**What you have to do:**
Examine the records below. Report how many of their lines contain the word "Ferrell", with no other content.

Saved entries
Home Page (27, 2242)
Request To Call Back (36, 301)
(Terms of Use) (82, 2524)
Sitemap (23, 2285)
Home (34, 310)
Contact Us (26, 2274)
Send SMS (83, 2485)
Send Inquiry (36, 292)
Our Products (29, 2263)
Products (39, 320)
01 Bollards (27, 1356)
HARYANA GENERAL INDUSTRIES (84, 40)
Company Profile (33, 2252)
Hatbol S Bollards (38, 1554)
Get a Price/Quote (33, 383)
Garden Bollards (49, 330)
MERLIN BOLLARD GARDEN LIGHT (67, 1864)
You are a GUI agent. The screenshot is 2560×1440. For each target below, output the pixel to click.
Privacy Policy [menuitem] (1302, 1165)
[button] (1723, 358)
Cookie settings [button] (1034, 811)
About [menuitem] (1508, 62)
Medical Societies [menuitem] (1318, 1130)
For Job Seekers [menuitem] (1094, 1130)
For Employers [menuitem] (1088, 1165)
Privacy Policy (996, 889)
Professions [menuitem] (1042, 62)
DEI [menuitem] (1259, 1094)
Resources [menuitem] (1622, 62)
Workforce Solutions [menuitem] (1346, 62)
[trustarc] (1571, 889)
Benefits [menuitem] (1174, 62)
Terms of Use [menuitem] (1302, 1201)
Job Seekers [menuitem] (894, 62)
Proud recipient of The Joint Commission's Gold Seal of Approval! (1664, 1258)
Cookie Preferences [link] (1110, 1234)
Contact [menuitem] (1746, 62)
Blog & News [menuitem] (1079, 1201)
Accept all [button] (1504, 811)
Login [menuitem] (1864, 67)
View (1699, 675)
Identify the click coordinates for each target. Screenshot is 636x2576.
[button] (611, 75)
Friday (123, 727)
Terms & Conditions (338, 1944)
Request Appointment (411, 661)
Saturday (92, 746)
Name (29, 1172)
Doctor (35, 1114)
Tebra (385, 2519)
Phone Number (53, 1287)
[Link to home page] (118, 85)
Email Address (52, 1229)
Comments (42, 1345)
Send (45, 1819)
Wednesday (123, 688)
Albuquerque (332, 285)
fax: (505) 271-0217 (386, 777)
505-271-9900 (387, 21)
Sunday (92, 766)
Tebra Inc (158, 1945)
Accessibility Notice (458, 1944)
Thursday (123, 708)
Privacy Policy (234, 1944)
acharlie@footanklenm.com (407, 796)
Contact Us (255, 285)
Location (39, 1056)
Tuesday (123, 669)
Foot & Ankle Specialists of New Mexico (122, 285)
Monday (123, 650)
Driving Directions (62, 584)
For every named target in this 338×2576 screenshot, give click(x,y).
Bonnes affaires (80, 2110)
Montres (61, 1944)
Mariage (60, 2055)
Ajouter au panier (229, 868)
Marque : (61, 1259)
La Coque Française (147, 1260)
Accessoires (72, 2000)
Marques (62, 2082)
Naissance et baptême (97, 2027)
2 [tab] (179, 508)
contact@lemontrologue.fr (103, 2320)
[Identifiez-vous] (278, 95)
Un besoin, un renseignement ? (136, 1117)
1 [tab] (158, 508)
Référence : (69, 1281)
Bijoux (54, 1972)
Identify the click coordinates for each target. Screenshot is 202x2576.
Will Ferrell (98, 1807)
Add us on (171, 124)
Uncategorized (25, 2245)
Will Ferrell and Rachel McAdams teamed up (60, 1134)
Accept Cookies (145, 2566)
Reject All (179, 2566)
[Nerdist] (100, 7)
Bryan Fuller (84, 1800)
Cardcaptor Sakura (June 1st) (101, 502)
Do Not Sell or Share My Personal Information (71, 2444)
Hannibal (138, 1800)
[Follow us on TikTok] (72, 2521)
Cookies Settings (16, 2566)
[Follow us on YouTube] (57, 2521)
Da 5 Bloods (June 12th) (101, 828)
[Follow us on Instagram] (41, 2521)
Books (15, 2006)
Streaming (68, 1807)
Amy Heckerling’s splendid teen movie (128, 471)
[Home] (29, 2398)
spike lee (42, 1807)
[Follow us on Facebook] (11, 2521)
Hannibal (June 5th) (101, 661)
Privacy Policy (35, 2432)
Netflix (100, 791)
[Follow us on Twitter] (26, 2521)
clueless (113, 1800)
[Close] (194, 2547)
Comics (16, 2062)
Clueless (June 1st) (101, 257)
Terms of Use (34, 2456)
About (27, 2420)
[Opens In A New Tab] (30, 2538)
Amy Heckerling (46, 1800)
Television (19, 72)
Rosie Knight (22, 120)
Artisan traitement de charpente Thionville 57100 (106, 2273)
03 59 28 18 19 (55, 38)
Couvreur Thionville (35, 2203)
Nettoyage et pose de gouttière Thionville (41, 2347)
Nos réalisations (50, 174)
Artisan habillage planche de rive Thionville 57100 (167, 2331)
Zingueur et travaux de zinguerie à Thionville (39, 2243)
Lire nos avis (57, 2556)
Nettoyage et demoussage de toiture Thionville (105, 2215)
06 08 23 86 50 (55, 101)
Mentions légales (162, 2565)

**Result of the task:**
2